The pandemic has brought a number of innovations. We moved toward more virtual care. If properly developed so it is equitably accessible and culturally adapted, this could offer a mechanism to increase access to care and decrease disparities. The pandemic has thrust forward third-sector charities such as the United Ways and YMCAs as crucial resources for mental-health promotion. Cities such as Calgary have developed co-ordinated local mental-health initiatives that have revolutionized access to care, and Toronto is preparing to launch alternatives to police as first responders to psychological emergencies.
Finally, the Canada Emergency Response Benefit was arguably the most important mental-health innovation of the pandemic because it decreased financial uncertainty, demonstrating how important government can be in improving mental health. The Canadian Medical Association has calculated that 85 per cent of our risk of illness is linked to social factors such as housing, unemployment, poverty, systemic racism, and lack of access to social supports and health services. These are the types of stresses that are interacting with COVID-19 to drive our mental-health and substance-use crisis.
We urgently need to build on these innovations and develop a sustained plan to improve the mental health of Canadians. We need to expand the interventions that we know work, add the innovations borne out of the pandemic, and build social policy to support psychological well-being. To be effective, any post-COVID-19 recovery plan will have to deal with our needs for more, and more equitably accessible, psychological care — and also with the social factors that are driving the problems.
I would like to see any new government make a deal with the population that ensures a funded plan to help people recover from COVID-19, build resilience, and build a new normal in which all policy considers the importance of psychological health.
It should sign, with all of us, a social contract for mental health.

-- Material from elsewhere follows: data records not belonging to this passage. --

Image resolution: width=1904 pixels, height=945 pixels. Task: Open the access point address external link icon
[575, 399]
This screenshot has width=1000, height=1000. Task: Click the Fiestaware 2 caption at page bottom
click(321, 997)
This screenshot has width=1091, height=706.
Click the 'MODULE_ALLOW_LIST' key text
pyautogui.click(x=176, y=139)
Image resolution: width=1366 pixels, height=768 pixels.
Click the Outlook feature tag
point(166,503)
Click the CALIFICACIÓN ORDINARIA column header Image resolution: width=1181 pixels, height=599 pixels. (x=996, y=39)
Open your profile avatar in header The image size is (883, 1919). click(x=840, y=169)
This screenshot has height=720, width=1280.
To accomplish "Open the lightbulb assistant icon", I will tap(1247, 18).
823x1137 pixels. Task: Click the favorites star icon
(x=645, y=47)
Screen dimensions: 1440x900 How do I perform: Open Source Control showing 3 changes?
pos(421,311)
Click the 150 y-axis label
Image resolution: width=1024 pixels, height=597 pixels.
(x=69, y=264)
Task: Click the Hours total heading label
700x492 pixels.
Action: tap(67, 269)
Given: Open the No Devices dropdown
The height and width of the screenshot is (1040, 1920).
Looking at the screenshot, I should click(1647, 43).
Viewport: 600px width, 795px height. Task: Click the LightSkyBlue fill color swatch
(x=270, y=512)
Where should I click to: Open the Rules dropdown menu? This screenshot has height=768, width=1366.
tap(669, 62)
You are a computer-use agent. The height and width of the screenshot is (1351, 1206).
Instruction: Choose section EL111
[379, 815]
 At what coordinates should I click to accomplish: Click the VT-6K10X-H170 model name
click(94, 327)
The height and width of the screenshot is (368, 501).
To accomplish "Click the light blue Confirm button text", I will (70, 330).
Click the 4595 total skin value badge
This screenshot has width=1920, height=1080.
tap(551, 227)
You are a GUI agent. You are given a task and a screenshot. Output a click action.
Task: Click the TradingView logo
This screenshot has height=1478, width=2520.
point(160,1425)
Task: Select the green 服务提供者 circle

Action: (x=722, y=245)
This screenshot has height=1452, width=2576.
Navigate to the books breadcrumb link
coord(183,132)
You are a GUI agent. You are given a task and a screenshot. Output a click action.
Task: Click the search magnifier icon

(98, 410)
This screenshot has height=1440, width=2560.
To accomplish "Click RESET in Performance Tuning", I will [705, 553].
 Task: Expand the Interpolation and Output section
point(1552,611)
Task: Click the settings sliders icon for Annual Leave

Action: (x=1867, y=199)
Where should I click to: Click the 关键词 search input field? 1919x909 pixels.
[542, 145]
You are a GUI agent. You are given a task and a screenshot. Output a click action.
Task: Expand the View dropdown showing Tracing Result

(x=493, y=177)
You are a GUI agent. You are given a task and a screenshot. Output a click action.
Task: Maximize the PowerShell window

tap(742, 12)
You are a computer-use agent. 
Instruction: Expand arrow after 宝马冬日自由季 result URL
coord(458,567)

This would be an agreement between all parts of the public sector, civil society, and the business sector to support mental health and well-being. It must add a public-health, whole-government, and health-promotion approach to support mental health, prevent mental illness, and promote recovery. It must recognize that the social determinants of health, such as poverty, race, and social inclusion, need to be addressed if we’re to achieve a fair and resilient future for mental health in Canada.
Our next government should co-develop and co-implement a national 10-year mental-health-renewal plan, along with plans for each province, territory, and municipality. We cannot achieve the mental health and wellness Canada needs without clear goals — and those goals must be met fairly for all of us, recognizing the distinct challenges facing and different needs of groups including children and youth, seniors, people living in poverty or homelessness, justice-involved individuals, women, LGBTQ2S groups, people with disabilities, Indigenous peoples, and Black and other racialized communities.
In order to address the stress of the pandemic and repair past inequities in mental health, to return focus to the issue of substance use, and to build our mental health and well-being as a sound economic base and natural resource, our next government must lead us to a new contract for mental health and well-being for all.